Dans nos sociétés inquiètes, en mal de repères, de certitudes, voire de Grand Timonier, on dirait que nous cherchons à tâtons le projet qui saura nous relier. Quel homme devons-nous promouvoir, duquel serons-nous - et comment - les dignes héritiers ? Votre journal a mis à profit la pause de l'été pour nous rappeler que des Lumières ont jadis été allumées. Il est donc tentant de s'y référer pour éclairer les questions qui nous sont aujourd'hui - et très concrètement - posées.

Il y a trois cents ans que des esprits visionnaires ont par exemple fait de la raison, de la justice et des droits humains l'horizon de la démocratie, d'un monde fondé sur le bien commun et la liberté, le savoir pour tous et la confrontation des idées. Aujourd'hui, c'est la rentrée : les élèves ont taillé leurs crayons, les maîtres préparé leurs leçons. S'ouvre même, à Genève, un débat passionné sur l'avenir de l'école publique : peut-on revenir aux affaires courantes sans couper trop tôt l'éclairage philosophique ?

Jean-Jacques Rousseau, et après lui Jean Piaget et Edouard Claparède sont trois des figures tutélaires de " l'esprit de Genève ", lui-même débiteur du projet des Lumières. Leurs noms sont gravés aux coins de nos rues, aux frontons de nos écoles, sur le socle de statues agrémentant la ville. N'ont-ils rien d'autre à nous léguer ? Qu'ont dit ces précurseurs qui pourrait situer, dans le temps long de l'histoire, la " question scolaire " telle que nous devons nous-même la trancher ? Essayons, sans la travestir, de résumer brièvement chaque pensée.

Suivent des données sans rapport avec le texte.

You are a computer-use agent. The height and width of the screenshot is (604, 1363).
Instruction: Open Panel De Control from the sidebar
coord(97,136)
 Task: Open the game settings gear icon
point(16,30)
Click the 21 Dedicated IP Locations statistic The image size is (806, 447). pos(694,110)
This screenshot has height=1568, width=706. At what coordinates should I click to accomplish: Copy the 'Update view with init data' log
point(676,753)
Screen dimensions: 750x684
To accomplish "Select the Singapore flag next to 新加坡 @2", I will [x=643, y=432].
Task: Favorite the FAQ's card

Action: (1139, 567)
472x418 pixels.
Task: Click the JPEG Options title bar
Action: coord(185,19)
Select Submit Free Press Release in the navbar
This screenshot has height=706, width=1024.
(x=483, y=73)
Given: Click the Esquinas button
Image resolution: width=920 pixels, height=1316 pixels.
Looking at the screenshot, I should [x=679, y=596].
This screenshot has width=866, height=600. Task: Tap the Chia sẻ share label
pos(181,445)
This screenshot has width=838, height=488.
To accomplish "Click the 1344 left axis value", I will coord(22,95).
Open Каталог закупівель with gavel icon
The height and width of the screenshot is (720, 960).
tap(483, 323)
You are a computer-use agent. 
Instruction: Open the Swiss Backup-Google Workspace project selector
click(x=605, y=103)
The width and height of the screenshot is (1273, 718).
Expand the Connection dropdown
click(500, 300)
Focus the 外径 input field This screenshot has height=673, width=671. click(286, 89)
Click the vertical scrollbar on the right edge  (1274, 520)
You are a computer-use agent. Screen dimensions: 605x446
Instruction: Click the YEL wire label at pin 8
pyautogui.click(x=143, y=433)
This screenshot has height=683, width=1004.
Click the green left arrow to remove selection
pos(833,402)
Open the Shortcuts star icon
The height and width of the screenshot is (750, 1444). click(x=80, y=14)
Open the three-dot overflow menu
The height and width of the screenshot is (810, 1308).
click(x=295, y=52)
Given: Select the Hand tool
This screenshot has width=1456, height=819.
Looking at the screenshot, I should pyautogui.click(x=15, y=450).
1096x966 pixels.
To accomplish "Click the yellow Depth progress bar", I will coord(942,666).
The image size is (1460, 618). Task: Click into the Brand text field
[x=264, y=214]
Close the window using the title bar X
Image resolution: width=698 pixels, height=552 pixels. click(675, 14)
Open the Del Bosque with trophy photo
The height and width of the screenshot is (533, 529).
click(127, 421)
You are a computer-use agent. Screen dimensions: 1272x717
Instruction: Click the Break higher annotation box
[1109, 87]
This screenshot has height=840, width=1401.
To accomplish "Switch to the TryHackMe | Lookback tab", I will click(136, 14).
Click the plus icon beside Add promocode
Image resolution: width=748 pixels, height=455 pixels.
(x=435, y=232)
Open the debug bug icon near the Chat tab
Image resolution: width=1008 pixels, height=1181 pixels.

Rousseau : généraliser l'instruction, condition de la démocratie

" Qu'on destine mon élève à l'épée, à l'église, au barreau, peu m'importe. Vivre est le métier que je veux lui apprendre. Et la fortune aura beau le faire changer de place, il sera toujours à la sienne. " Rousseau pense que l'égalité entre les hommes passe par l'accès de tous à l'éducation. Les futurs magistrats, prêtres ou soldats n'exerceront pas les mêmes fonctions, mais chaque enfant deviendra un jour citoyen et devra connaître à ce titre les savoirs, les pratiques et les valeurs qui fondent le " contrat social ", le pacte protégeant les intérêts de chacun au nom même de l'intérêt commun.

L'éducation de base ne doit pas séparer mais rassembler les élèves : leur apprendre " tout ce qu'un homme doit être ", dit Rousseau dans l'Emile. Le philosophe de la démocratie jette ainsi les bases de l'instruction publique, laïque, gratuite et obligatoire ; le droit à l'éducation vaut pour le peuple souverain, pas pour quelques élus chargés de gouverner - parce qu'eux seuls sont éclairés - la grande masse des illettrés.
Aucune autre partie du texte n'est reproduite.